Потом я, наверно, уснул и проспал довольно долго, потому что, когда проснулся, солнце стояло уже над лесом, а тетка Анна сидела рядом и гладила меня по совсем уже сухой голове. Никогда бы раньше не поверил, что смогу вот так вот посреди дня закемарить на несколько часов, да еще на рыбалке!

Удить мы тогда больше не стали, не захотелось почему-то, а поднялись и пошли потихоньку домой.

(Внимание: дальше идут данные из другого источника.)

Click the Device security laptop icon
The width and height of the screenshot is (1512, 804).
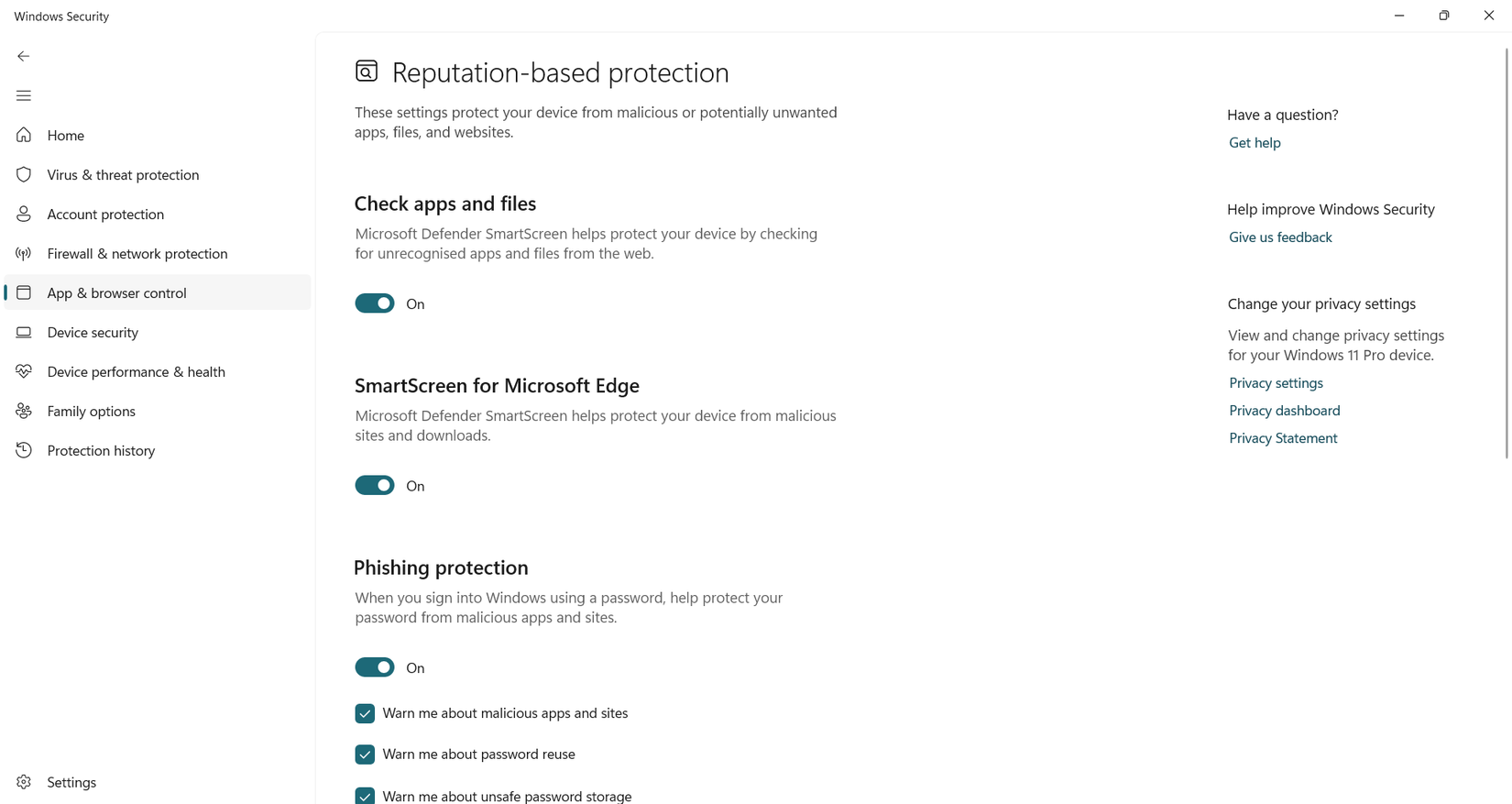tap(24, 333)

Но это все не главное. Самое основное, что тетка Анна всю дорогу твердила мне, что я настоящий пионер, что я, мол, совершил подвиг и что она обязательно сообщит обо мне в «Пионерскую правду». Тут она попала в самую точку. Тогда меня только приняли в пионеры, «Пионерскую правду» я любил страшно и читал ее до последней точки, особенно нравились заметки под рубрикой «Так поступают пионеры». Читал их и думал: «Вот бы мне чего-нибудь совершить такое, чтобы и про меня написали в газете: он поступил как настоящий пионер». А тут тетка Анна подвернулась, и все, кажется, получилось как и у тех ребят, о которых уже написали…

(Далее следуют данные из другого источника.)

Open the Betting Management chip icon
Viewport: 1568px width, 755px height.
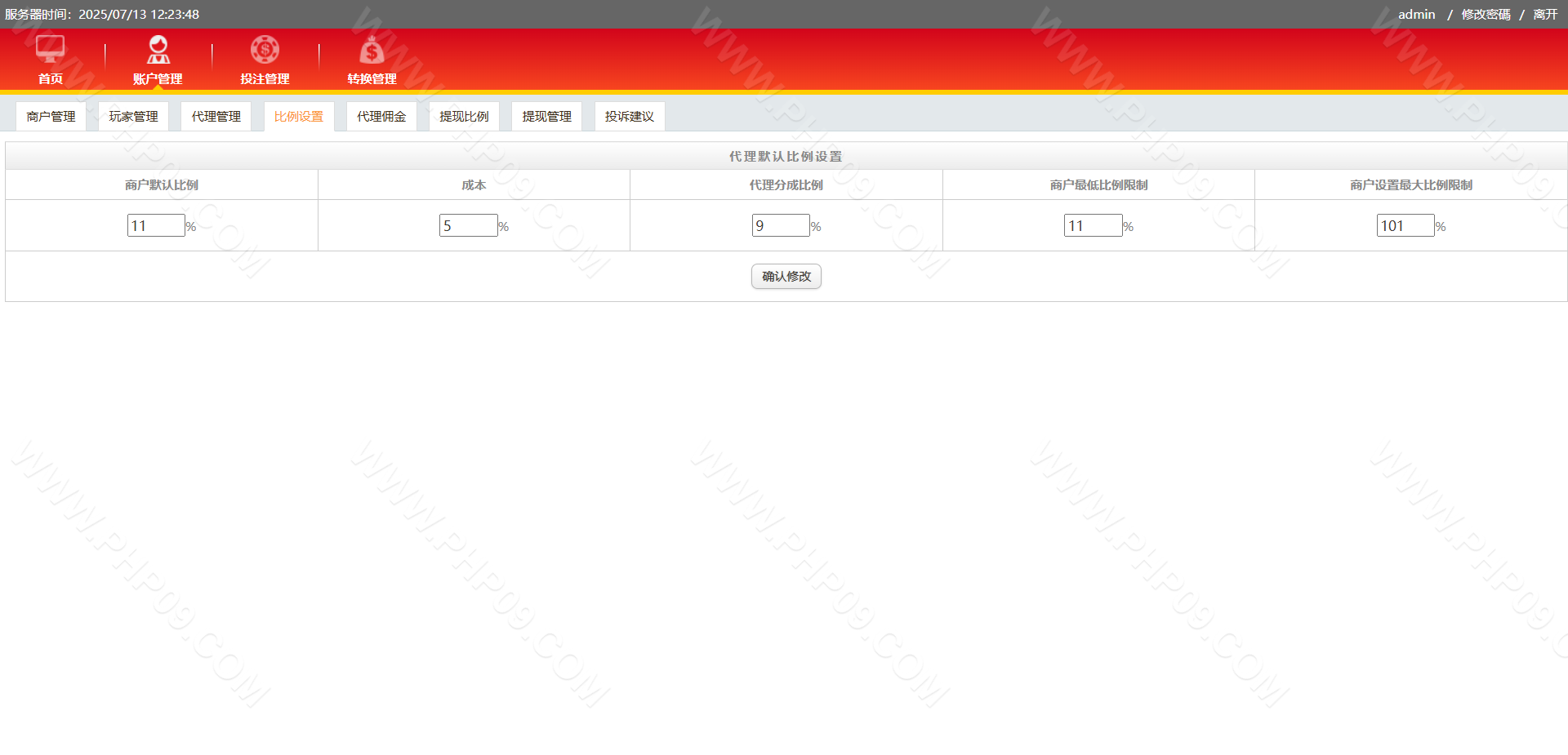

Все то лето и всю осень с трепетом открывал я страницы «Пионерской правды», думал: ну, сегодня нет про меня, но завтра-то уж будет точно. Ложась в постель, мечтал, что о том, как я вытащил тетку Анну из Верхней реки, прочитает вся страна, и я стану самым знаменитым пионером в деревне, а может, и в целом Приморском районе, и меня будут уважать взрослые и ставить в пример…

Еще я рассуждал: напечатают или нет мою фотографию? О том, что для этого надо по меньшей мере сфотографироваться, и не думалось.

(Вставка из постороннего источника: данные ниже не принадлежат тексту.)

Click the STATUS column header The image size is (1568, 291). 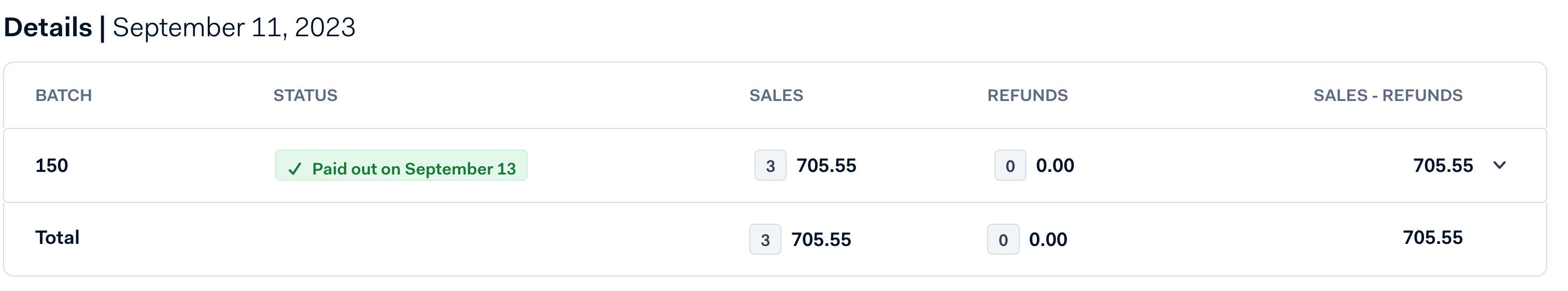point(305,95)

В общем, не написала обо мне «Пионерская правда» под рубрикой «Так поступают пионеры». Я решил, что тетка Анна не сообщила туда ничего, но не стал спрашивать у нее, так это или не так.

А может, в газете постановили, что поступок такого-то пионера из такой-то деревни не является столь уж важным, чтобы о нем писать на всю страну. Сам я больше склонялся к последнему, потому что тетка Анна хоть и зануда, но в общем хорошая и добрая. Так я и не стал знаменитым.

Но зато дедушко Павлин называет меня теперь своим крестным отцом. Говорит, что так полагается, если спасают от неминуемой гибели твоего родственника.

«А ты, – говорит, – Паша, спас мою родную сестру Анну Ивановну».

И мой друг Колька Гуляев страшно мне завидует.

Дядя Вася

Палатки мы с собой не взяли, и если бы не предусмотрительность Виктора, захватившего в последний момент легкий брезентовый тент, мокнуть бы ноченьку напролет

под небесной водичкой. Так всегда бывает: неделю на небе, кроме солнышка, ни одного пятна, а как на охоту – то дождь, то снег, то ветрище. А ты одет как на пляже. Я едва успел разжечь костер, а Виктор уже охапку дров несет. И сухие, аж звенят. Где он их достал?

Честно говоря, завидую я своему другу. Ладный он какой-то и спокойный, если что сделает, можно не проверять: надежно. Вот как сейчас дрова на ночь заготовил – быстро, много и как порох. А стреляет как! Сегодня так красиво четырех вальдшнепов срезал, что двое молодых охотников с пятизарядками, которые стояли на другом конце поляны, аж палить своими очередями перестали. Все бегали к Виктору и клянчили:

– Слушай, шеф, добудь парочку! А то друзья засмеют, а жены на охоту больше не пустят.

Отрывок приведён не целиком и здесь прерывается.